# Hunting Stickshot



## whipcrackdeadbunny (May 22, 2010)

Hi folks; I've just been talking with Marcus Snr, and playing a little with the stickshot. Do any of the hunters here like stickshots? I'm not very accurate with it yet, but I'm going to be putting in some practice, and I'd like to see others trying too. I won't hunt with one until I can get similar results with the set up I have now, but I'd like to see others trying themselves.
Good luck!

WhipcrackIcompletelymissedthatbunny.


----------



## shot in the foot (Jan 3, 2010)

I cant use one, i put my shed widow out ha ha


----------



## gamekeeper john (Apr 11, 2011)

i'm actualy pretty good with one but i seem to get a nasty handslap with everyone i'v shot lol - john


----------



## atom (Jun 24, 2011)

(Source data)
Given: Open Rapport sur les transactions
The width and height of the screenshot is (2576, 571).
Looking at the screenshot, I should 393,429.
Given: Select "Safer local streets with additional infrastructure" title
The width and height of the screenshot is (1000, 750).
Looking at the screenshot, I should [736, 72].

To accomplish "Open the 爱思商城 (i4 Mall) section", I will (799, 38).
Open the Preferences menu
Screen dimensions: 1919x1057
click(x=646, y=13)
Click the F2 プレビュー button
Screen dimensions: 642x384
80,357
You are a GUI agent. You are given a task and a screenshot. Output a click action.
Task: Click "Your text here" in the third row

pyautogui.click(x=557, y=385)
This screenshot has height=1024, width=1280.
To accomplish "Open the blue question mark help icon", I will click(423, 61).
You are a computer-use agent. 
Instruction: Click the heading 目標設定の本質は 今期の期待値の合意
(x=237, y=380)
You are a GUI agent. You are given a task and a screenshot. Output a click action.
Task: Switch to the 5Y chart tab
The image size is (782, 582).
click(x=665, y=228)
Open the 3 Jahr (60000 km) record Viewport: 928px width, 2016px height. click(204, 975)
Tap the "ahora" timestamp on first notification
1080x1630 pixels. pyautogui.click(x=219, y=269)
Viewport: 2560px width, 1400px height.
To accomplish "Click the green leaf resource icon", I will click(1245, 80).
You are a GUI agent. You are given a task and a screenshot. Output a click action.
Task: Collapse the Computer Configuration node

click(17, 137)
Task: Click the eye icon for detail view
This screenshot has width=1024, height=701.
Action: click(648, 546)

» Written request 1:
Update the entries from the line containing "Open the Preferences menu" down to the line containing "pyautogui.click(x=557, y=385)", changing "third row" to "second row" and keeping everything else the same. Give back only those lines.
» Written request 2:
Write what comes next in the forum thread about hunting with a stickshot, picking up after its last line.

» Expected output 1:
Open the Preferences menu
Screen dimensions: 1919x1057
click(x=646, y=13)
Click the F2 プレビュー button
Screen dimensions: 642x384
80,357
You are a GUI agent. You are given a task and a screenshot. Output a click action.
Task: Click "Your text here" in the second row

pyautogui.click(x=557, y=385)

» Expected output 2:
i cant shoot em either


----------



## gramps (Sep 22, 2011)

Hi guys i made a stickshot today, iv found that if theres a curve within the frame pointing away you there shouldmlnt be handslap, as i say this is just my experience, heres a stick shooter iv made my little cuzen using innertube,

Its not that bad tbf


----------



## whipcrackdeadbunny (May 22, 2010)

Looks good, Gramps. For you guys getting hand-slaps, just angle the shooter forward, that should do it.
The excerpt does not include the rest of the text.